Etre polie, pour un enfant c’est obéir aux demandes de l’adulte, ne pas dire non lorsque le Monsieur ou la Dame demande ou ordonne comme l’enfant fait avec ses parents. C’est donc fatalement, démunir l’enfant de toute possibilité de s’opposer ou de rétorquer par le refus simple d’un non affirmé. Aisé de dire Non à maman ou papa pour retarder l’heure du coucher ou la demande de cesser un jeu pour faire ses devoirs, impossible pourtant à formuler ce simple mot lorsque la demande est étrange, assortie de gestes non reconnus qui vont procurer un phénomène de sidération simultanément à la souffrance. La période du Non, entre 18 et 24 mois, lui a conféré ce pouvoir magique de s’opposer enfin et d’acquérir le sésame de l’ébauche de l’autonomie mais dans des situations identifiables et reçues comme tolérables instinctivement par l’enfant. Les injonctions perverses et paradoxales, sont de facto pressenties comme dangereuses et paralysantes. L’enfant se sent en danger sans capacités d’opposition à plus fort que lui. Sa seule parade c’est de se taire et subir en silence pour ne pas attirer la colère de l’agresseur.

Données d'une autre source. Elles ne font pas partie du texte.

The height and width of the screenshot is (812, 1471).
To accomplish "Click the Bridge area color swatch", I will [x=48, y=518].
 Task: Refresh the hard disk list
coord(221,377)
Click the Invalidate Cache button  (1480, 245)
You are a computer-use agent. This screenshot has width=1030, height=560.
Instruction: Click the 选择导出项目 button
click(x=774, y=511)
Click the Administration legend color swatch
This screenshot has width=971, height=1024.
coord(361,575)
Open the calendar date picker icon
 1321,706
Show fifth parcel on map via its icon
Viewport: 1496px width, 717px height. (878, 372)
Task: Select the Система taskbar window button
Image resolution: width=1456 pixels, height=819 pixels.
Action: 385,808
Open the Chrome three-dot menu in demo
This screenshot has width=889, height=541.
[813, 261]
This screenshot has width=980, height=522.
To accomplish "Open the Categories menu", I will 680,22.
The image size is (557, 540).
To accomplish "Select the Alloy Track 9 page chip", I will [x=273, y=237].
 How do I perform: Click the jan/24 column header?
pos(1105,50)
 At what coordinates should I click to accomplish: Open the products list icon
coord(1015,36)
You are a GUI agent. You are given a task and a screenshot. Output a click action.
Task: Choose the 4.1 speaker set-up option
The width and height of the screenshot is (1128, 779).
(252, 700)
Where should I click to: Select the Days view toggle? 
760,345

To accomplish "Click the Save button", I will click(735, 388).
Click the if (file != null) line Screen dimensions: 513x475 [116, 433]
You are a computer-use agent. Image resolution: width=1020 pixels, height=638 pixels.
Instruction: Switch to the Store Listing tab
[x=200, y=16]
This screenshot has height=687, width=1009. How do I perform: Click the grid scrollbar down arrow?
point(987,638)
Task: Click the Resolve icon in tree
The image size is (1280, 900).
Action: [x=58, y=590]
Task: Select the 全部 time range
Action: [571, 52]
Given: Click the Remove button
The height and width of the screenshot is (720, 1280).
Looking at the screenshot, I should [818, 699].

Astrid Tenon et Laetitia Wolf interprètent de façon magistrale un texte puissant d’une écriture toute en nuances et en intensité modulée. Il y a dans l’interpréta- tion, une rigueur d’expressivité tout à fait exceptionnelle. Certes, leurs talents sont palpables et l’écriture de Laetitia wolf permet aux comédiennes d’en exploiter la diversité. Le chant, la danse, les acrobaties, le contorsionnisme mêlés au jeu théâtral créent un univers d’une infinie poésie et d’une redoutable efficacité évocatrice. Entre les deux comédiennes, le lien de vouloir exprimer se déploie comme une nécessité imparable. Le message qu’elles livrent reçoit comme un accueil rare d’adhésion immédiate du public. Leur pouvoir d’expression relève du charme, de la magie et nous y succombons. La création lumière d’Antoine Longere et la création sonore de Nicolas Collignon et Laurent Oversteyns dessinent un univers-bulle parfaitement adapté à l’interprétation des deux comédiennes.
Par moment c’est beau, à couper le souffle, tout en délicatesse et sur le fil d’un funambule convaincu de l’aisance octroyée par la hauteur. La gravité du sujet traité semble obéir à la gageure de le mettre en scène avec le souffle d’un papillon, le vol
d’une libellule. La langue des signes nous fait oublier jusqu’aux mots/ maux.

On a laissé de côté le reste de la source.